Could you explain this a little more? I imagine psychiatrists might say something similar and I sort of know what it means in that context, but not so much in this one.
 
I look to do one or more of a combo of:

Improve pain
Improve function
Improve quality of life

It's a rare pt that I cannot do at least one of them. A rare exception was seen by me already this am - 28 yo female injured her shoulder at work lifting a light weight. MRI shoulder (with arthrogram) shows mild tendonsosis. MRI C-Spine normal. Neuro exam normal. Pain with all range-of motion of the shoulder, diffusely tender. 3 months PT, multiple meds and several injections have not done a thing, and every time she comes in, she complains she's worse. I declared her at maximal medical improvement and released her with permanent restrictions. Now she can move on with her lawyer, negotiate a monetary settlement, and then maybe she'll get better.
 
I look to do one or more of a combo of:

Improve pain
Improve function
Improve quality of life

It's a rare pt that I cannot do at least one of them. A rare exception was seen by me already this am - 28 yo female injured her shoulder at work lifting a light weight. MRI shoulder (with arthrogram) shows mild tendonsosis. MRI C-Spine normal. Neuro exam normal. Pain with all range-of motion of the shoulder, diffusely tender. 3 months PT, multiple meds and several injections have not done a thing, and every time she comes in, she complains she's worse. I declared her at maximal medical improvement and released her with permanent restrictions. Now she can move on with her lawyer, negotiate a monetary settlement, and then maybe she'll get better.

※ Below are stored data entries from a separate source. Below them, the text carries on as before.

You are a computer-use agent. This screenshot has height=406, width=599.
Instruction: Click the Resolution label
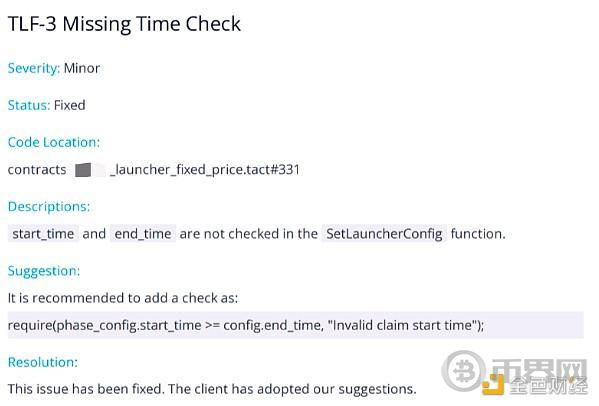click(x=43, y=362)
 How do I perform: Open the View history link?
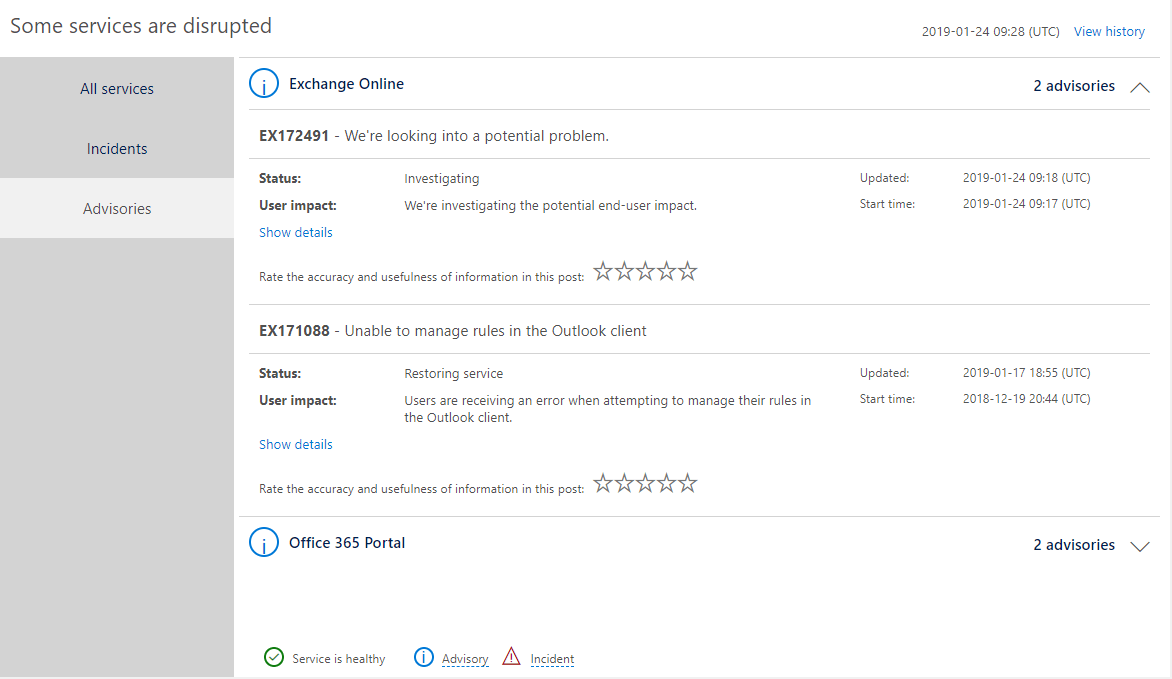pos(1109,32)
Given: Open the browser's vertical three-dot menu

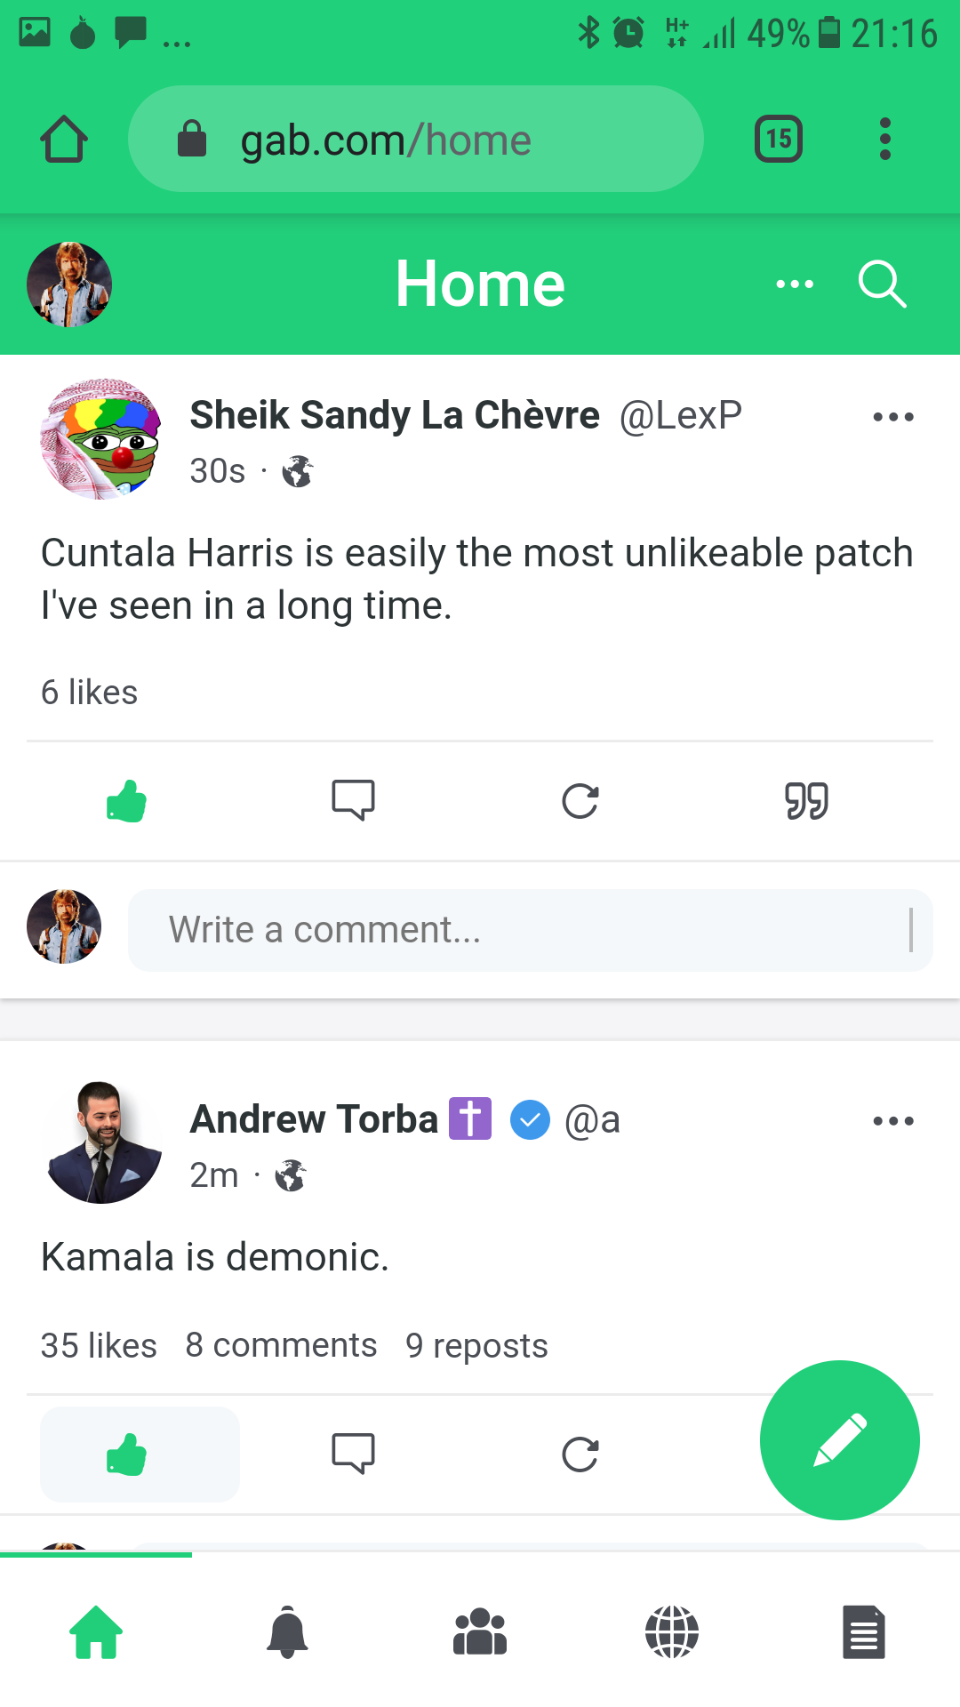Looking at the screenshot, I should click(x=885, y=139).
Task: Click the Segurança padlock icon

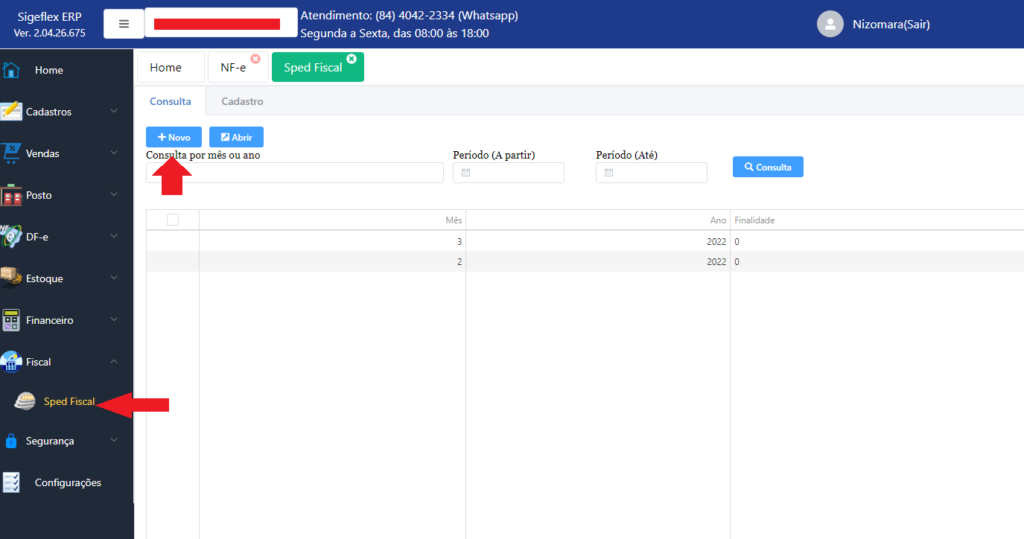Action: pyautogui.click(x=12, y=441)
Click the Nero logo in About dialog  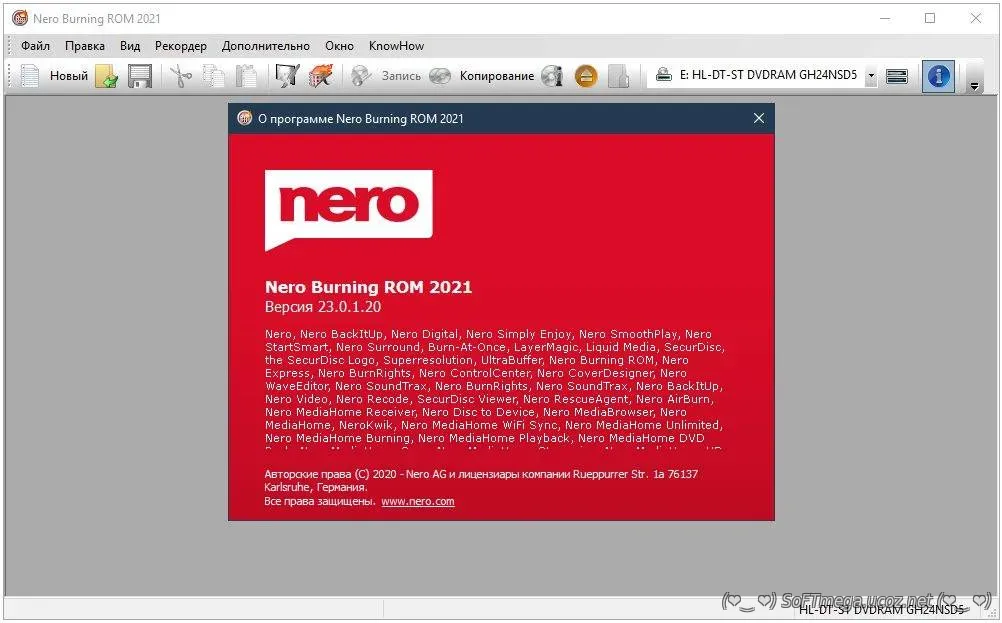(x=348, y=208)
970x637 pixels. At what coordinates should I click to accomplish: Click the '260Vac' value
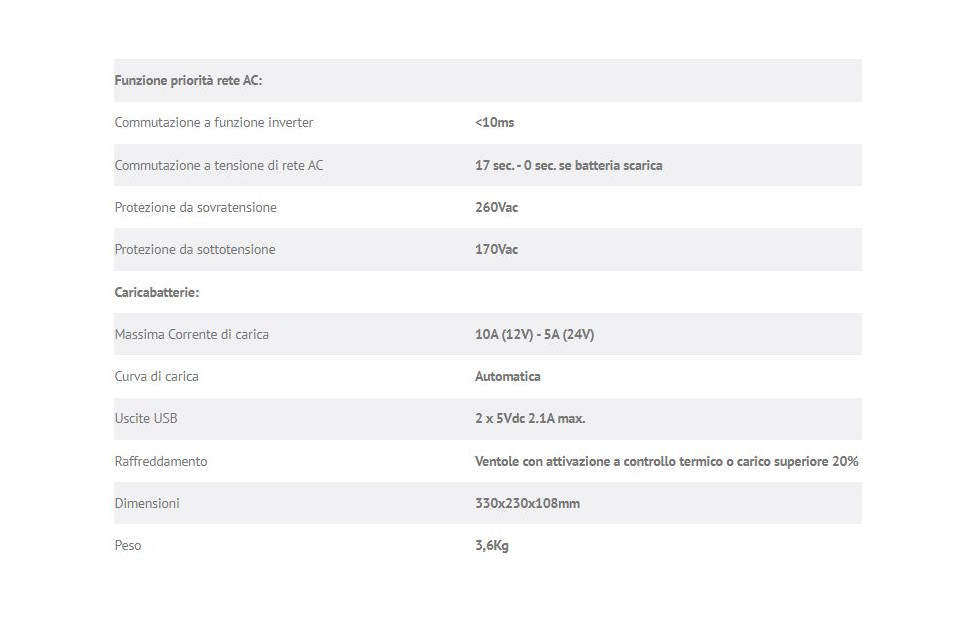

Based on your lack of objective evidence for pathology (presumably also including EDX)--or at least objective evidence only for minimal pre-existing/degenerative pathology (shoulder tendinosis)--what basis do you have to give her any permanent restrictions? How do you know that she's not either crazy or lying?
 
Based on your lack of objective evidence for pathology (presumably also including EDX)--or at least objective evidence only for minimal pre-existing/degenerative pathology (shoulder tendinosis)--what basis do you have to give her any permanent restrictions? How do you know that she's not either crazy or lying?

+100!

FCE with validity measures, case closure, no IR

(sorry for the threadjack!)
 
+100!

FCE with validity measures, case closure, no IR

(sorry for the threadjack!)

Of course FCE's are not perfect either. I'm just playing Devil's Advocate. I try to give my patients the benefit of the doubt, but I'm amazed at what gets "rated" as an industrial injury with impairment sometimes.
 
Based on your lack of objective evidence for pathology (presumably also including EDX)--or at least objective evidence only for minimal pre-existing/degenerative pathology (shoulder tendinosis)--what basis do you have to give her any permanent restrictions? How do you know that she's not either crazy or lying?

Very good! She is either lying or crazy, I favor crazy. The game I play with WC, since they won't pay for psychiatric consults, is make clinical/opinion-based decisions, then when they ask for clarification or dispute, get the FCE. Otherwise, if I order an FCE right now, I'm guaranteed it will exacerbate her pain and I'll be expected to work it up further and prolong my agony.